START Data provided

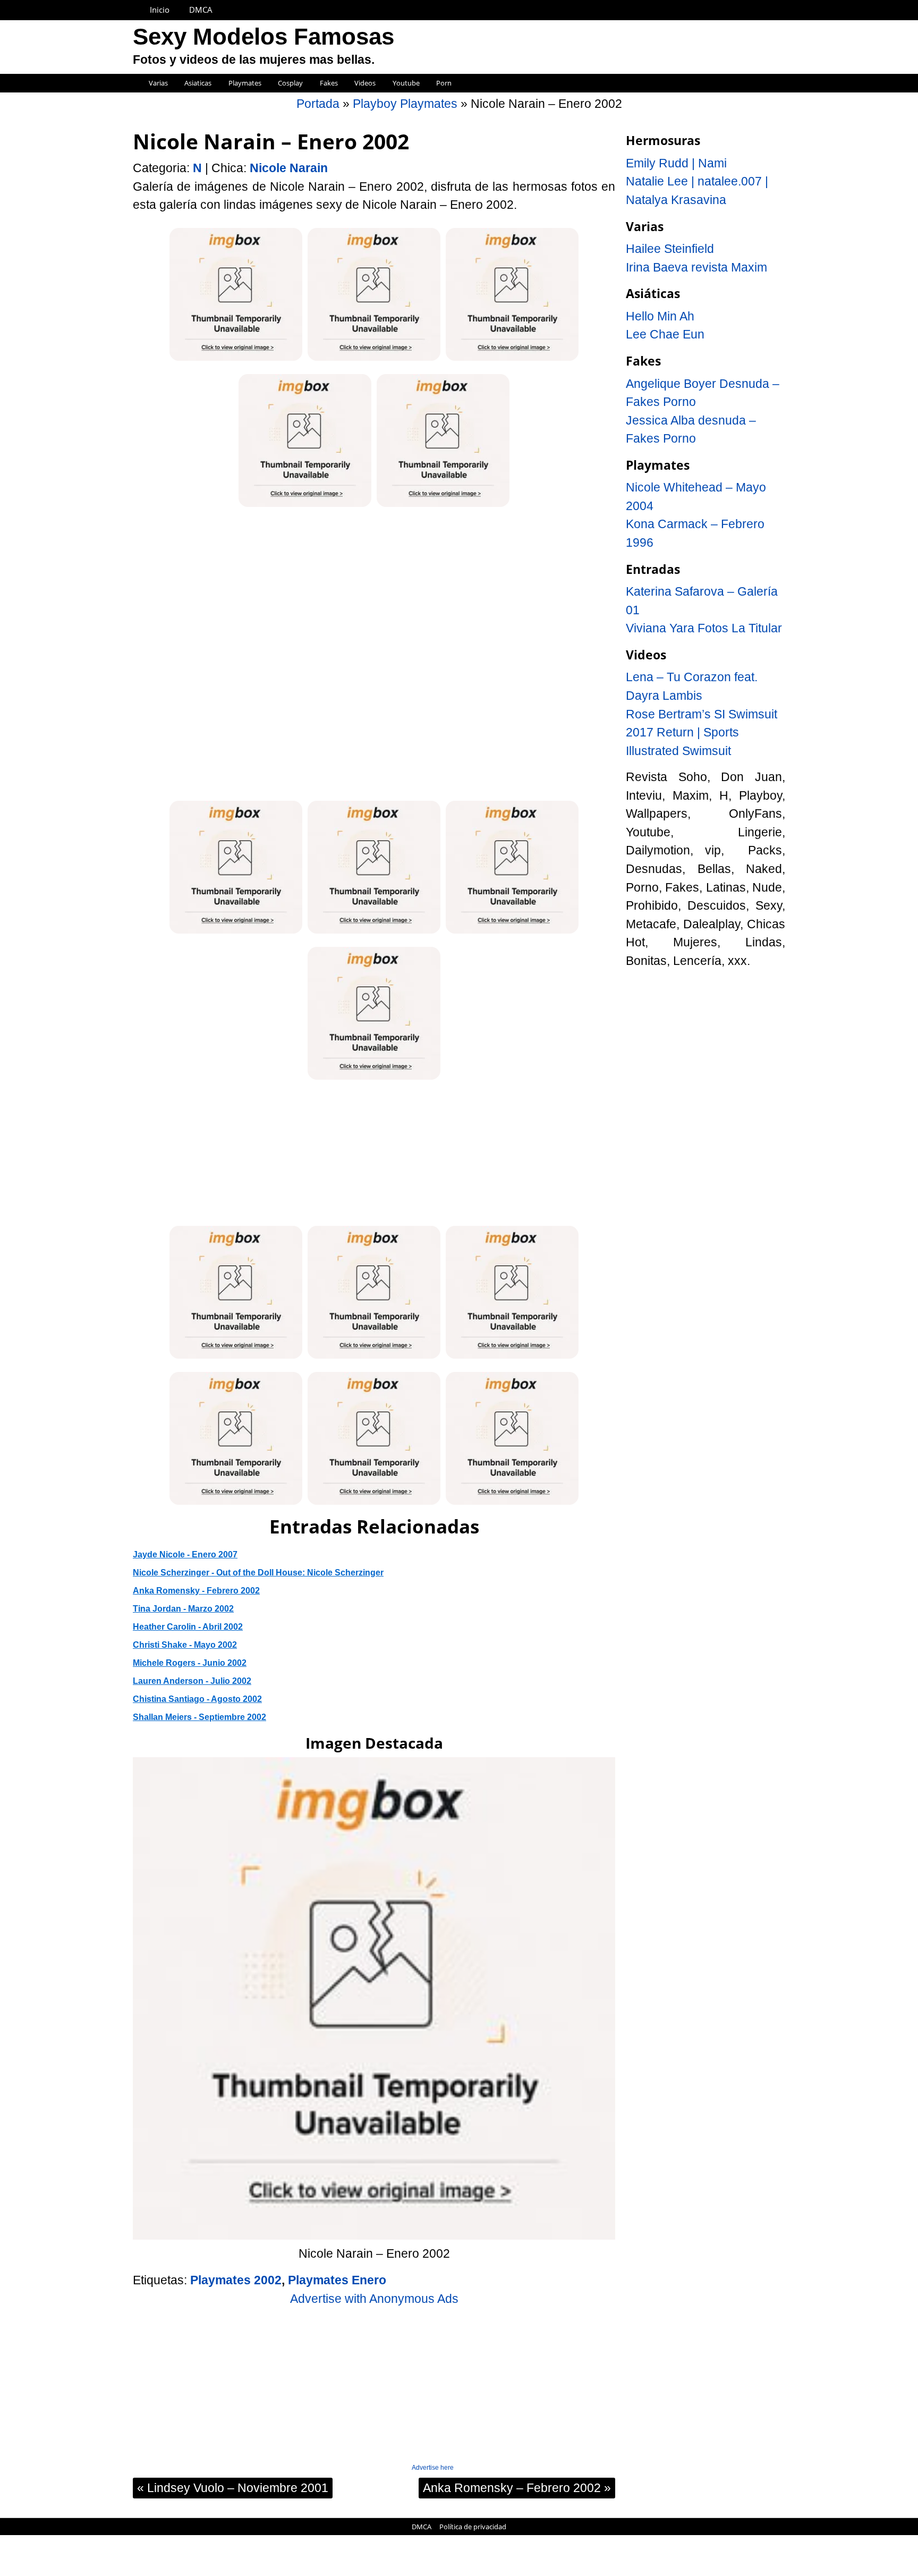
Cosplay (290, 83)
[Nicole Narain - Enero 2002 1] (236, 359)
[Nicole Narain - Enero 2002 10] (236, 1357)
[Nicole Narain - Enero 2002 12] (512, 1357)
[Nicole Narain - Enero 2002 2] (374, 359)
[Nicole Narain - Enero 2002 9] (374, 1078)
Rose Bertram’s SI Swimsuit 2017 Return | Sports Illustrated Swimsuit (701, 732)
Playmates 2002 (236, 2280)
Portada (317, 104)
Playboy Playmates (405, 104)
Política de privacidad (472, 2526)
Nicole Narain (289, 168)
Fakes (329, 83)
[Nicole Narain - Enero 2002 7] (374, 932)
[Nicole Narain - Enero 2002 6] (236, 932)
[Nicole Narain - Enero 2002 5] (443, 505)
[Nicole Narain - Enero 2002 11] (374, 1357)
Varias (158, 83)
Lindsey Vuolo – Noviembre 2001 (232, 2488)
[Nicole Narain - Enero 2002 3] (512, 359)
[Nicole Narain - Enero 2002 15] (512, 1503)
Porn (444, 83)
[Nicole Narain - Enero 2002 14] (374, 1503)
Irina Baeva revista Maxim (696, 267)
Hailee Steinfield (670, 249)
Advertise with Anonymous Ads (374, 2299)
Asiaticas (197, 83)
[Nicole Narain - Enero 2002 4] (305, 505)
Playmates (244, 83)
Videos (365, 83)
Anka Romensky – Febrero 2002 (517, 2488)
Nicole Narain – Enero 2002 (271, 141)
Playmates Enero (337, 2280)
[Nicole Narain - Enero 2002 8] (512, 932)
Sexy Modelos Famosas (263, 36)
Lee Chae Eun (665, 334)
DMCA (200, 9)
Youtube (406, 83)
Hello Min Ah (660, 316)
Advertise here (433, 2467)
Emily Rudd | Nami (676, 163)
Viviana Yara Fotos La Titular (704, 628)
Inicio (159, 9)
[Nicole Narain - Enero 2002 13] (236, 1503)
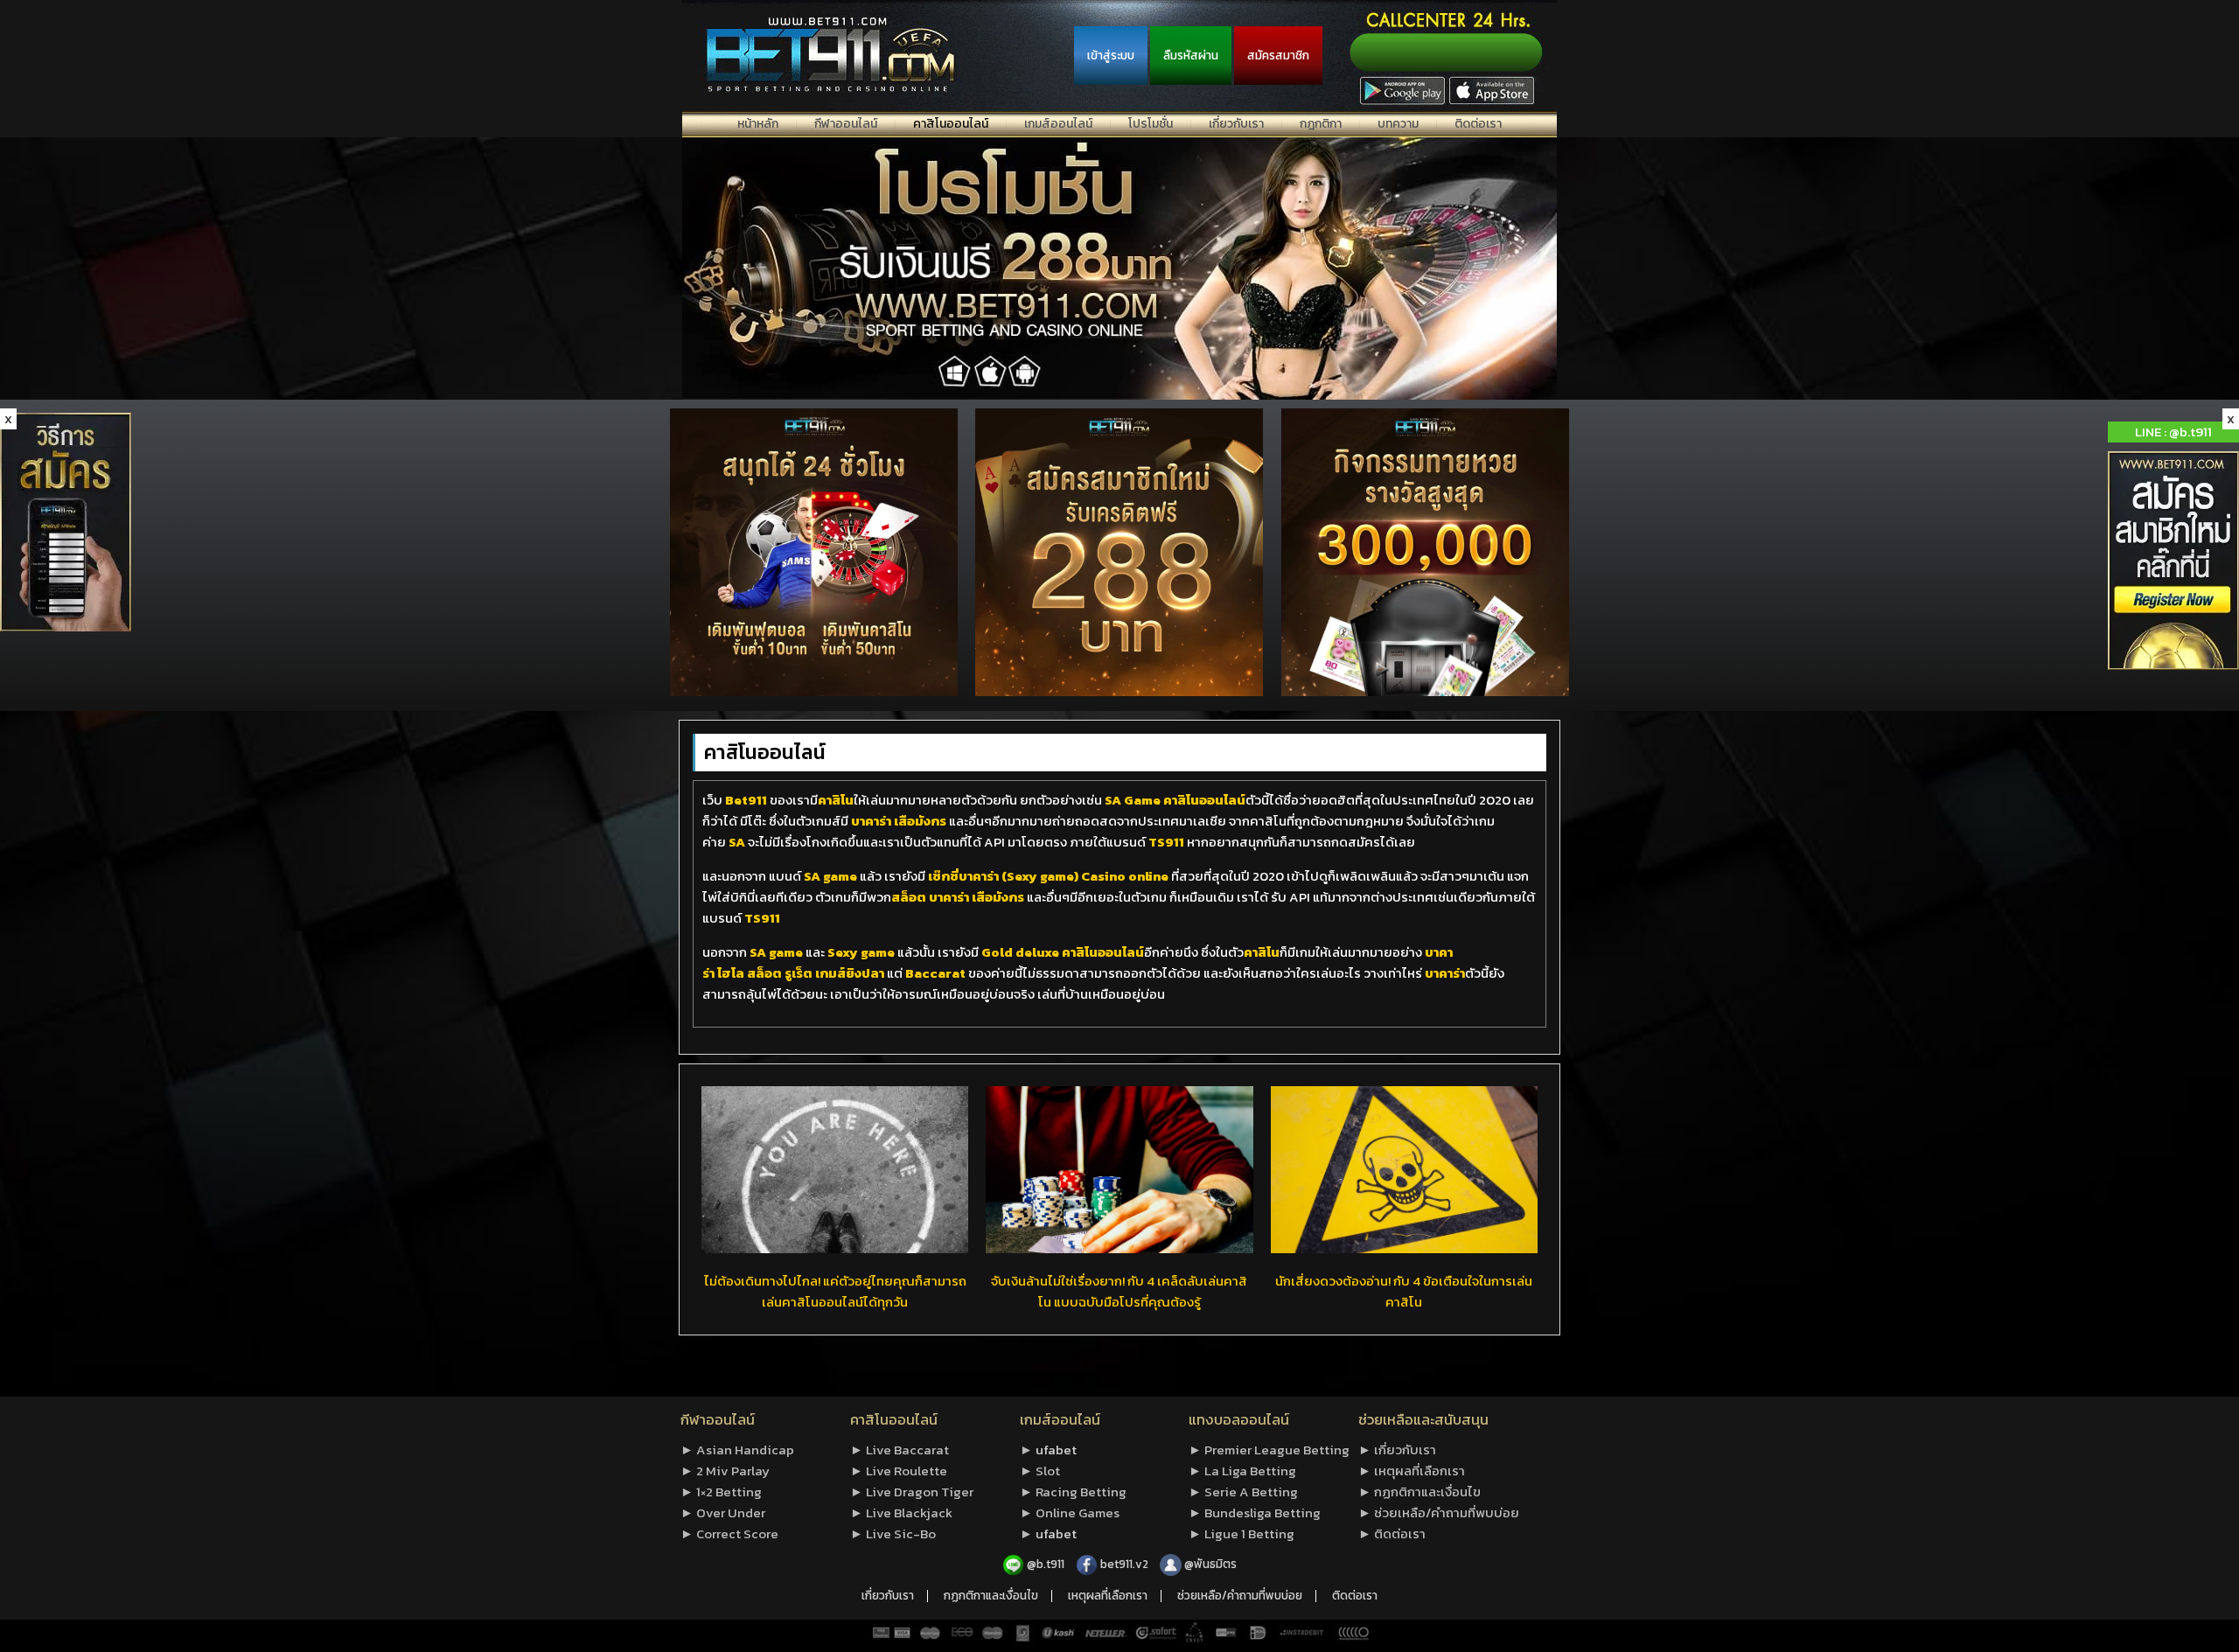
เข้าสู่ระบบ (1110, 55)
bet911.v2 (1125, 1563)
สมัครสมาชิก (1278, 55)
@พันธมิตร (1210, 1563)
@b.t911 (1045, 1563)
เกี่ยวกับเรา (887, 1596)
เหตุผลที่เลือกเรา (1107, 1596)
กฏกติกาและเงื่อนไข (991, 1596)
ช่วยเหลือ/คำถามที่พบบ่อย (1239, 1596)
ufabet (1056, 1449)
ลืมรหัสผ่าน (1190, 55)
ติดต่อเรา (1355, 1596)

END Data provided

▸ **Problem to work on**:
Copy each line of the records that has "Advertise" in it.

▸ **Task output**:
Advertise with Anonymous Ads (374, 2299)
Advertise here (433, 2467)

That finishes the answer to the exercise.